> _Items from a data source_
..........

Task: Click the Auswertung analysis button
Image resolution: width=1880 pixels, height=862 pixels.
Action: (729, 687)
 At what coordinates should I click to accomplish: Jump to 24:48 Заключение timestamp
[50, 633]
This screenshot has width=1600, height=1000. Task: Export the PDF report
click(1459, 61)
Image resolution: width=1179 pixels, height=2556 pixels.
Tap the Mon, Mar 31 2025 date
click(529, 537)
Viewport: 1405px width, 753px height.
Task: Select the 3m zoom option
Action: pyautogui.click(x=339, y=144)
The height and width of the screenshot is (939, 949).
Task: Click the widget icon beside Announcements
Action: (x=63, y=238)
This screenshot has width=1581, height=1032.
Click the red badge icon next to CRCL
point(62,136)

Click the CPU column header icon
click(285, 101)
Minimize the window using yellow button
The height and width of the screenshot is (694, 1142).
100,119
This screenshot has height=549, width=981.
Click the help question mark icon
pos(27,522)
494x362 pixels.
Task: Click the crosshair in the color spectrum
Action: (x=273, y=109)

..........

> _Work to do_
Please count the lines in the items above that contain the word "button", treating uppercase and lowercase letters as different, and reply with only that number.

> _Correct answer_
2